3D modelling is another such thing. As necessary as it might be to make the core layout more detailed, modelling cannot be used as it creates many issues. First of all, the walls have no volume that way. It might be useful for calculating if a bullet could penetrate some wall, for example. Second, you now have polygon triangulation issues, because polygons are easier to deal with in editing. For simplified volumes, it's the opposite - they can assume some things to avoid overcomplication of further calculations.

On the topic of blocks and further calculations, plane-based geometry description (a convex plane-based hull, or "plane-hull" as I'll call it here) is something I've opted to avoid as well. It would mean that every surface is a mathematical plane (vector+distance), not a polygonal face, based on vertices. Even though it aligns well with the needs of a CSG (constructive solid geometry) processing tool, it seems to be much easier to generate planes from a polygon mesh than it is to generate a mesh from planes. Here's why:

The short version of the "plane-hull -> mesh" algorithm is - create vertices at three-plane-intersection points (so essentially three nested loops with two kinds of intersection tests - plane/plane and plane/segment), for each plane - collect such vertices, sort them by angle, add this new polygon to the mesh. In practice, floating point math adds some issues to this approach as well. For "mesh -> plane-hull": for each polygon, calculate plane (cross product for normal, dot product for distance) and apply surface data from polygon. Less math, less loops, one tiny assumption (that all polygonal faces make perfect planes).

As for the entities... it's... interesting. Each entity type class is also the instance class and the user interface structure. That part's quite amazing. I can just insert either an instance or a type into another control and it's ready for editing. Cloning from either prototype or instance works exactly the same. There's also a system where it's necessary to register each entity only once and it takes care of creating UI buttons and provides an array where it's possible to find any entity prototype by name.
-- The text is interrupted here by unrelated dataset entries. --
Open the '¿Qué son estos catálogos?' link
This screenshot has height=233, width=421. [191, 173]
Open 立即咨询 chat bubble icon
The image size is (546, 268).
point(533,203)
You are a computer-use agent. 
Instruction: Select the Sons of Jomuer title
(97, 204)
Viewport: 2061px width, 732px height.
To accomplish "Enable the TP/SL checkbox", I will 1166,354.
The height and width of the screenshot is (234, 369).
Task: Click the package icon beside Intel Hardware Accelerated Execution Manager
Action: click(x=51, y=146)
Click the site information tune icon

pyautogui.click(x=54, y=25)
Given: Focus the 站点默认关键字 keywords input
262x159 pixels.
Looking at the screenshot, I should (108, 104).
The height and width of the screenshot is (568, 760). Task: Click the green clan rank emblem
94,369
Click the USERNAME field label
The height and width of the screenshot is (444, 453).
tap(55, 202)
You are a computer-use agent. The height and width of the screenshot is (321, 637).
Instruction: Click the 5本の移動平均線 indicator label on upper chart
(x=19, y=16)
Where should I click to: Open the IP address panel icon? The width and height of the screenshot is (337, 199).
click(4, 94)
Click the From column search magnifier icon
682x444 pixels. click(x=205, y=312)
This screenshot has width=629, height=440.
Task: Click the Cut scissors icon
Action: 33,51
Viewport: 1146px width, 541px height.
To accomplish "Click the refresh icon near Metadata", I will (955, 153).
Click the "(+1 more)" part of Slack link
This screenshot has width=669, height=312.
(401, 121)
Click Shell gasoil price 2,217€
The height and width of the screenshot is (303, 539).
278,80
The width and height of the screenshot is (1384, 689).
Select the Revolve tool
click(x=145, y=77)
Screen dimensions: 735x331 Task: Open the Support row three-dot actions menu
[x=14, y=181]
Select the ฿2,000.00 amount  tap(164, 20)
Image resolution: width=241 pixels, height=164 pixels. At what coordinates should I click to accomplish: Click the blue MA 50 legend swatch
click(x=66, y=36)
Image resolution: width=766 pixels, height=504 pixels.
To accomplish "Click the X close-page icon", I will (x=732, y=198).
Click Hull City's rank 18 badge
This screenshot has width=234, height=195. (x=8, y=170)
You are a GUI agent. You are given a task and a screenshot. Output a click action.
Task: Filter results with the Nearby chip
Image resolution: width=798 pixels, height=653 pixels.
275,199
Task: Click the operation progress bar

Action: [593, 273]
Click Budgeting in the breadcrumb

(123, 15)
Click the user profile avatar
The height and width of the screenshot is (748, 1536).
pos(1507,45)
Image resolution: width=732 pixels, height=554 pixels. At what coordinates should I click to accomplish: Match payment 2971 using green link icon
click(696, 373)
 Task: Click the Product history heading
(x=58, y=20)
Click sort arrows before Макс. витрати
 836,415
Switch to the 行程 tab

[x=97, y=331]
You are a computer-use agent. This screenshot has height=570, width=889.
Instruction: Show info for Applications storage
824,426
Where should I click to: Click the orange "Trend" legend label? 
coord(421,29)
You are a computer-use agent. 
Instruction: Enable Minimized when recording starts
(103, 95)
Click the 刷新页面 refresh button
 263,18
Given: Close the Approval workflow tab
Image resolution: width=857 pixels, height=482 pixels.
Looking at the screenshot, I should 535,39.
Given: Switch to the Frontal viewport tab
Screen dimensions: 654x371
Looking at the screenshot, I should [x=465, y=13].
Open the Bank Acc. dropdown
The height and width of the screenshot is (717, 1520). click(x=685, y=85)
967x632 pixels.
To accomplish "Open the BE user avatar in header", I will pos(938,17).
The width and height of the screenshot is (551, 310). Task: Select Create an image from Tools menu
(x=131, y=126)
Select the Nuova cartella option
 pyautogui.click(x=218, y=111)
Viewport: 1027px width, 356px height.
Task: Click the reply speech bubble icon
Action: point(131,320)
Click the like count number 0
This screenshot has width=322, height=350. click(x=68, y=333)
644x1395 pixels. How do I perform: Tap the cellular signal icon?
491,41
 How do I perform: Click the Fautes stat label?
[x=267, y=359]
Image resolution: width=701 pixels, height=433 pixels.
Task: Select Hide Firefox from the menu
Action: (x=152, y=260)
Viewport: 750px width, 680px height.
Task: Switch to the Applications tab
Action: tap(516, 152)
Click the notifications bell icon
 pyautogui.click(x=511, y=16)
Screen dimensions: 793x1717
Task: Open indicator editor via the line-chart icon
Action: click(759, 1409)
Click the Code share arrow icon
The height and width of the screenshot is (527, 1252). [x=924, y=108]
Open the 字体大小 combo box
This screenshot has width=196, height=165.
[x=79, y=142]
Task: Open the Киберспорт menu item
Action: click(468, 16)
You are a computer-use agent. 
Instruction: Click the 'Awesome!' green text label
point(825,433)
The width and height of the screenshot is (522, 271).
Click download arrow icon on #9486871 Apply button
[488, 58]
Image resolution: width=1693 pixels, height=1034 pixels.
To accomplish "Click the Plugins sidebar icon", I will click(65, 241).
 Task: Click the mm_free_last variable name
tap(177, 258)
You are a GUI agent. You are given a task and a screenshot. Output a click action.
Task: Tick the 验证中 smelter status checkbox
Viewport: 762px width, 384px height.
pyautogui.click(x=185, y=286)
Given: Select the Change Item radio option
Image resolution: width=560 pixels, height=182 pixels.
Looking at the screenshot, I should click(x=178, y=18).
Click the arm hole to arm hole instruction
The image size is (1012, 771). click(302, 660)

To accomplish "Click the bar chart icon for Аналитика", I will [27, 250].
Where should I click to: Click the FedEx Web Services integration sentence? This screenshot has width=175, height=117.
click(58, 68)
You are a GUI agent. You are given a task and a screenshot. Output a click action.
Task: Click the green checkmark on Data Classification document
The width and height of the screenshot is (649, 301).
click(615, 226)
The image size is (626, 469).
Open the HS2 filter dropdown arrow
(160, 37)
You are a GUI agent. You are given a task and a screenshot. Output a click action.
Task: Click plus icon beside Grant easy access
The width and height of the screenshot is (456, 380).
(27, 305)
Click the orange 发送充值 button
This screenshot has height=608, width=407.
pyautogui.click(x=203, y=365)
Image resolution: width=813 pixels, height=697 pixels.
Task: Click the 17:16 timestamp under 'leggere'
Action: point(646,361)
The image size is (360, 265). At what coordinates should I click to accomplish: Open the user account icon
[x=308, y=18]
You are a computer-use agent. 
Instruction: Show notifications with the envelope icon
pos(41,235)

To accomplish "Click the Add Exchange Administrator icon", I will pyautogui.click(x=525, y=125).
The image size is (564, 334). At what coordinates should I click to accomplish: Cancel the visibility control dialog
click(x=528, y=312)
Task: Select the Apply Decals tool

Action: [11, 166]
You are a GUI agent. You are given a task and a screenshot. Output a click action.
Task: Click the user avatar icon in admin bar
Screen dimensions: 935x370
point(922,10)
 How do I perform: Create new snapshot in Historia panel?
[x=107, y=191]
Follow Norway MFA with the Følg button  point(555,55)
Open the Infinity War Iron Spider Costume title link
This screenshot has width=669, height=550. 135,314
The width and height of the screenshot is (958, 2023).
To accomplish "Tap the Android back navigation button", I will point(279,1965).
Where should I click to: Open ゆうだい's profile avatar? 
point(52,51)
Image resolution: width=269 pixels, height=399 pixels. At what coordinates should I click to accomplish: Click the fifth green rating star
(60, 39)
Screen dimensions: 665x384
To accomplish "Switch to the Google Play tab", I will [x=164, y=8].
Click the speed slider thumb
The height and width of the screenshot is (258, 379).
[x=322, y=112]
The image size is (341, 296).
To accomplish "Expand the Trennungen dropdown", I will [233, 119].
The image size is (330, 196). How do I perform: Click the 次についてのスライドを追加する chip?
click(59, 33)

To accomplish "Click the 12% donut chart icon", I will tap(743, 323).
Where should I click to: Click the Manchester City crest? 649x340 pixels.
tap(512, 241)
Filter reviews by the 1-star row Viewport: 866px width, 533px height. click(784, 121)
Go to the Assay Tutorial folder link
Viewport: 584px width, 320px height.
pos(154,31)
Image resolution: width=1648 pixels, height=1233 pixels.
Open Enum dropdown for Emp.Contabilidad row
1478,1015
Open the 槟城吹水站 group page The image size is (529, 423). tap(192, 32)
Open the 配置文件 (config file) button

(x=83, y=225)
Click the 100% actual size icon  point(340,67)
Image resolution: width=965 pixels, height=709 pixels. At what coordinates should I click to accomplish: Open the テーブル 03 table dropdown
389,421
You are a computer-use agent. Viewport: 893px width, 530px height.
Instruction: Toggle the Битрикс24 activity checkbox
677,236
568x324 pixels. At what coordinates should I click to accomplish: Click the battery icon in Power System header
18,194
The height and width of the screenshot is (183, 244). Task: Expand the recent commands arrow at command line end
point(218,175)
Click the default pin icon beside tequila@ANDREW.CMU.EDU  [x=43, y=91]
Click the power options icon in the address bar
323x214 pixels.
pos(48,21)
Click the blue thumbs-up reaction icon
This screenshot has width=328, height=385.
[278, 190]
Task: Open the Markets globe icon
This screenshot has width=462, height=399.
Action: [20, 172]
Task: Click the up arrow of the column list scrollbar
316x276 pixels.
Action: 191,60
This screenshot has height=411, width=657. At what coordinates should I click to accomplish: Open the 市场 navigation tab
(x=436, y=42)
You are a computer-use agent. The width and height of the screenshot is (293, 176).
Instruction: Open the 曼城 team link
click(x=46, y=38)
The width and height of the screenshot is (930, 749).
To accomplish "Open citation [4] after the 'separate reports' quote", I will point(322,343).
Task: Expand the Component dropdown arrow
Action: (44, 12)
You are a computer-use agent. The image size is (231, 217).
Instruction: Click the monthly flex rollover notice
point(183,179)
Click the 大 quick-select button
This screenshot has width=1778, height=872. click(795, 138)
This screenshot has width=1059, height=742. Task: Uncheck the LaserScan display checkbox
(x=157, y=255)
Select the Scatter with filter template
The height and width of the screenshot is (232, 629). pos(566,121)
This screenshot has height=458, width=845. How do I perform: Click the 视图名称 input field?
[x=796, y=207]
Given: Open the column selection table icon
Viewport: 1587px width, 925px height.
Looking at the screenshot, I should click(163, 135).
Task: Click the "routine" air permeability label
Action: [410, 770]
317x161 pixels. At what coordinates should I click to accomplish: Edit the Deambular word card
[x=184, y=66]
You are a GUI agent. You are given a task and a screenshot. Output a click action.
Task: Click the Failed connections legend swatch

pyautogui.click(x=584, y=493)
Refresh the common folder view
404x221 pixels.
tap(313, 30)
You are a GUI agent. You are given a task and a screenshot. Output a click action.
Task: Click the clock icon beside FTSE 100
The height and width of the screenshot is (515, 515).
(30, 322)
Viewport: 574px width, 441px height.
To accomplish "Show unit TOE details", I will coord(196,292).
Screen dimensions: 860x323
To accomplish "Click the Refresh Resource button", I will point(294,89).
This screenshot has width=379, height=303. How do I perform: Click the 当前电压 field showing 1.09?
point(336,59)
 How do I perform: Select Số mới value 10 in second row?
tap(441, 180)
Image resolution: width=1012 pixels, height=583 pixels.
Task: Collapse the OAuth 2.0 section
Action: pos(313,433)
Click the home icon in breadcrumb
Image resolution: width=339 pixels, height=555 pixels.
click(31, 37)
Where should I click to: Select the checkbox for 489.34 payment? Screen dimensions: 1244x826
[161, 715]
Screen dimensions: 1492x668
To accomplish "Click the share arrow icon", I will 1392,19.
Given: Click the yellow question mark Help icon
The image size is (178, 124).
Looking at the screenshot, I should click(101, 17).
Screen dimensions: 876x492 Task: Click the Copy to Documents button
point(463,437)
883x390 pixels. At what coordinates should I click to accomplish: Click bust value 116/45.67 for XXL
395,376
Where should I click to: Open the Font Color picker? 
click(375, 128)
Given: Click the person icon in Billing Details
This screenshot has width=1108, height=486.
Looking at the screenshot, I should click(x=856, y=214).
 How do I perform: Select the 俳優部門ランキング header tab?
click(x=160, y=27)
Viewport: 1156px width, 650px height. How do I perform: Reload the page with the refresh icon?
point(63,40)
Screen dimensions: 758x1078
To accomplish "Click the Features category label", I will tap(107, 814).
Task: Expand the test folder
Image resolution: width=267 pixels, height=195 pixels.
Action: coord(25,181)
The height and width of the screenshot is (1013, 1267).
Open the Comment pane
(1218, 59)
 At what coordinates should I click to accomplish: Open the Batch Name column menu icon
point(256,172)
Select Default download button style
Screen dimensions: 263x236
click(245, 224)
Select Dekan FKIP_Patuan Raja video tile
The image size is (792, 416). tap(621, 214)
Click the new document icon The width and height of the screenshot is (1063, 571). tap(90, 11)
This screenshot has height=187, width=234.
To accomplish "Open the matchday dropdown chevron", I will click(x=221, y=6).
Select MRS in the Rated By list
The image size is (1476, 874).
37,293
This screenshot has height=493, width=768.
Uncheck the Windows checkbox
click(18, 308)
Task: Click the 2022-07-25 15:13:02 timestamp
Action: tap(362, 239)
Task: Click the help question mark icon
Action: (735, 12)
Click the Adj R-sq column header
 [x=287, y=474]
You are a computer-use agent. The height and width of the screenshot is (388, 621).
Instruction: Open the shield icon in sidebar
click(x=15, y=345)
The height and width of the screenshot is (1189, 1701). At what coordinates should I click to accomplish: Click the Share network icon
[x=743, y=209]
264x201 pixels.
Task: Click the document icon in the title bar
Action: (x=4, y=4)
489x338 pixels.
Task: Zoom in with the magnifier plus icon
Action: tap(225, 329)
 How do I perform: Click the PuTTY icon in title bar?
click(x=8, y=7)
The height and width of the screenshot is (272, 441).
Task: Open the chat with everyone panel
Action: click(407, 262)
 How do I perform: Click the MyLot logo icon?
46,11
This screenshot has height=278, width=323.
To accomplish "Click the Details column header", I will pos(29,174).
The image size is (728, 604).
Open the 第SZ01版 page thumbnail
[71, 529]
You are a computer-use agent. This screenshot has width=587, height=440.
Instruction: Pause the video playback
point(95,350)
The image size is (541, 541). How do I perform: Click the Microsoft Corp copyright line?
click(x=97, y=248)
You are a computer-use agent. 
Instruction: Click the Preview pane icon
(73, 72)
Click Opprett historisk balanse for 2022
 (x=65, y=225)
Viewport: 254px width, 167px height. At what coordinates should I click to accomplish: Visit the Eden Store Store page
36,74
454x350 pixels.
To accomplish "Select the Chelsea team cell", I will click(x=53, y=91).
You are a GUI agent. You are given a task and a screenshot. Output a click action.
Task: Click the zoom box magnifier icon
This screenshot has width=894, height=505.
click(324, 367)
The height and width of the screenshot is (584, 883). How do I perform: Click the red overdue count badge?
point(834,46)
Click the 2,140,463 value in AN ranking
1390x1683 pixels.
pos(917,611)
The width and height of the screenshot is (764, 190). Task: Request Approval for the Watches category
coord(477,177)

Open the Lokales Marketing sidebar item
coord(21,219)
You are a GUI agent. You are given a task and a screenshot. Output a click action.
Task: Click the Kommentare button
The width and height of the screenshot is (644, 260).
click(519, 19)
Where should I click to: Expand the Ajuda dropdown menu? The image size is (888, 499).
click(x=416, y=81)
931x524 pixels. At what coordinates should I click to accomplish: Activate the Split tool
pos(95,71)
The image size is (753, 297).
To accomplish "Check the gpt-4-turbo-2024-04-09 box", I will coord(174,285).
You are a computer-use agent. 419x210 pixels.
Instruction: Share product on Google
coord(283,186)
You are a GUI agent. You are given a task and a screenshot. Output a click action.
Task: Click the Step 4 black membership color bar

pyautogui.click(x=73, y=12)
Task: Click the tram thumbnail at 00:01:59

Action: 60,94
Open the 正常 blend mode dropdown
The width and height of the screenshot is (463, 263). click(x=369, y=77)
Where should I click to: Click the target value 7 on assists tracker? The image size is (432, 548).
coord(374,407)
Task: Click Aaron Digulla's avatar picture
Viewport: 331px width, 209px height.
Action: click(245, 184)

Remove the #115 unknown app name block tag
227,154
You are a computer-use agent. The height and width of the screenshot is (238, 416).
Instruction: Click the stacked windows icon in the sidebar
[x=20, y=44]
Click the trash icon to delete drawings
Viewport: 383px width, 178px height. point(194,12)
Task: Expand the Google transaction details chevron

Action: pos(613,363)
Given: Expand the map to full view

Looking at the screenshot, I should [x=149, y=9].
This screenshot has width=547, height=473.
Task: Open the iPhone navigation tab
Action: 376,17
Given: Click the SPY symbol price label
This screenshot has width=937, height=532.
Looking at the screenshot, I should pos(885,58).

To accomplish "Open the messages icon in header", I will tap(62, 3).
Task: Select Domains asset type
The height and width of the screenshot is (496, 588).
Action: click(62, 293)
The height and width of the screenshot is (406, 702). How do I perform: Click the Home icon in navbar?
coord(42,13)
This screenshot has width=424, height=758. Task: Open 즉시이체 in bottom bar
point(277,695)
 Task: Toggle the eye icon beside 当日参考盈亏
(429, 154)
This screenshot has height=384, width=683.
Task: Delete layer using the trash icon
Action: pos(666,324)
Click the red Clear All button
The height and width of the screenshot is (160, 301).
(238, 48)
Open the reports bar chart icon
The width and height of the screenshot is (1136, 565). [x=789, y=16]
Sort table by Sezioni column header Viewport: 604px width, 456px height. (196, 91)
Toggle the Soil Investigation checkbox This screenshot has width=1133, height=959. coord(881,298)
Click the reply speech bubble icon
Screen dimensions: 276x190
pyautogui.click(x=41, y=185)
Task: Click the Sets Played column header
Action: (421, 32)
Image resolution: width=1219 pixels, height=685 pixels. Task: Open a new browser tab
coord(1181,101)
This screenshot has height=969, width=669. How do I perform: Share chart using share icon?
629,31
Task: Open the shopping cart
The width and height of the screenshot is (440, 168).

The not-so-amazing bit is the scattered entity code (declaring a UI control at one spot, setting default value at another, serialization in two different places etc.), but that's something I'm willing to put up with, given that everything else that normally creates huge headaches is just extremely simple this time around.

War stories

This adventure of writing an editor has brought quite a few experiences of bug fixing to me. Forgetting to remove a deleted mesh pointer from cache, wild memory overwrites from double ownerships, created via copying. The last two are actually unique in that they show the same issues that forgetting the "rule of three" (C++ users should understand what I mean here) would show (double ownership), except that the rule was not in effect!

Not only bug fixing has taken some time. I estimate approximately 5 hours of walking around the room in an attempt to understand both my long-term and short-term goals, as well as how to design certain elements in the editor or its GUI. Planning is crucial to keeping momentum. Always Be Planning. This might sound extremely counter-intuitive to some, given that for planning, you have to step away from the code, stop writing it. But it pays off quite soon.

In ending...

I'd just like to say that the previous week has been extremely interesting, however this is just the beginning. It would help if you could vote for the game in Greenlight. As for me, I'm still working on the editor, but that's soon to be concluded, letting me get back to the game itself, as well as level design planning and putting it all together. I hope you're as excited as I am to see how it'll all look and play in the end.